Complete Agent Implementation

Create agent.py with the following code:

agent.py
from __future__ import annotations

from uuid import uuid4
from datetime import datetime, timezone
from typing import Any
import os

from uagents import Agent, Context, Protocol
from uagents_core.contrib.protocols.chat import (
ChatAcknowledgement,
ChatMessage,
EndSessionContent,
StartSessionContent,
TextContent,
MetadataContent,
Resource,
ResourceContent,
chat_protocol_spec,
)
from io import BytesIO

try:
from google import genai
except Exception as e:
raise RuntimeError("google-genai is required. Please install 'google-genai'.") from e

from uagents_core.storage import ExternalStorage


def create_text_chat(text: str, end_session: bool = False) -> ChatMessage:
"""Helper to create text-based chat messages"""
content: list[Any] = [TextContent(type="text", text=text)]
if end_session:
content.append(EndSessionContent(type="end-session"))
return ChatMessage(timestamp=datetime.now(timezone.utc), msg_id=uuid4(), content=content)


# Agent configuration from environment
AGENT_NAME = "gemini_image_agent"
AGENT_PORT = int(os.getenv("GEMINI_AGENT_PORT", "8042"))
AGENT_SEED = "gemini image generation agent"

agent = Agent(name=AGENT_NAME, mailbox=True, port=AGENT_PORT, seed=AGENT_SEED)

chat_proto = Protocol(spec=chat_protocol_spec)

# Agentverse ExternalStorage config
AGENTVERSE_URL = os.getenv("AGENTVERSE_URL", "https://agentverse.ai")
STORAGE_URL = f"{AGENTVERSE_URL}/v1/storage"


def _get_gemini_client() -> "genai.Client":
"""Initialize Gemini client with API key from environment"""
api_key = os.getenv("GOOGLE_API_KEY")
if api_key:
return genai.Client(api_key=api_key)
return genai.Client()


def generate_image(prompt: str) -> tuple[bytes, str | None]:
"""Generate image using Gemini 2.5 Flash Image model"""
client = _get_gemini_client()
resp = client.models.generate_content(
model="gemini-2.5-flash-image",
contents=[prompt],
)
# Extract image data from response
for cand in getattr(resp, "candidates", []) or []:
content = getattr(cand, "content", None)
if not content:
continue
for part in getattr(content, "parts", []) or []:
inline = getattr(part, "inline_data", None)
if inline is not None and getattr(inline, "data", None):
data = inline.data
mime_type = getattr(inline, "mime_type", None)
return data, mime_type
raise RuntimeError("No inline image returned by Gemini.")
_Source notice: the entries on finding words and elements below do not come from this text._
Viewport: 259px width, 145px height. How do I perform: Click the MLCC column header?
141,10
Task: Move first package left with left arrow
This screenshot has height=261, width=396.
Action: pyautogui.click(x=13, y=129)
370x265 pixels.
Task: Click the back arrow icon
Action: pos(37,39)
def _convert_image_if_needed(image_bytes: bytes, mime_type: str | None) -> tuple[bytes, str]:
"""
Convert non-PNG/JPEG images (e.g., WEBP) to PNG for broad compatibility.
Keeps PNG/JPEG as-is. Returns (bytes, mime_type).
"""
mt = (mime_type or "image/png").lower().split(";")[0]
if mt in ("image/png", "image/jpeg", "image/jpg"):
# Normalize jpg to jpeg
return image_bytes, ("image/jpeg" if mt == "image/jpg" else mt)
try:
from PIL import Image
with BytesIO(image_bytes) as bio:
img = Image.open(bio)
# Use PNG to preserve transparency if present
out = BytesIO()
img.save(out, format="PNG")
return out.getvalue(), "image/png"
except Exception:
# Fallback to original
return image_bytes, mt


@chat_proto.on_message(ChatMessage)
async def handle_message(ctx: Context, sender: str, msg: ChatMessage):
"""Handle incoming chat messages and generate images"""

# Send acknowledgement
await ctx.send(
sender,
ChatAcknowledgement(timestamp=datetime.now(timezone.utc), acknowledged_msg_id=msg.msg_id),
)

for item in msg.content:
# Handle session start - advertise capabilities
if isinstance(item, StartSessionContent):
await ctx.send(
sender,
ChatMessage(
timestamp=datetime.now(timezone.utc),
msg_id=uuid4(),
content=[MetadataContent(type="metadata", metadata={"attachments": "true"})],
),
)
continue

# Handle text prompts for image generation
if isinstance(item, TextContent):
prompt = (item.text or "").strip()
if not prompt:
await ctx.send(sender, create_text_chat(
"Please provide a prompt to generate an image.",
end_session=True
))
return

ctx.logger.info(f"Gemini image request from {sender}: {prompt}")

# Send status update
await ctx.send(sender, create_text_chat("Generating your image now…"))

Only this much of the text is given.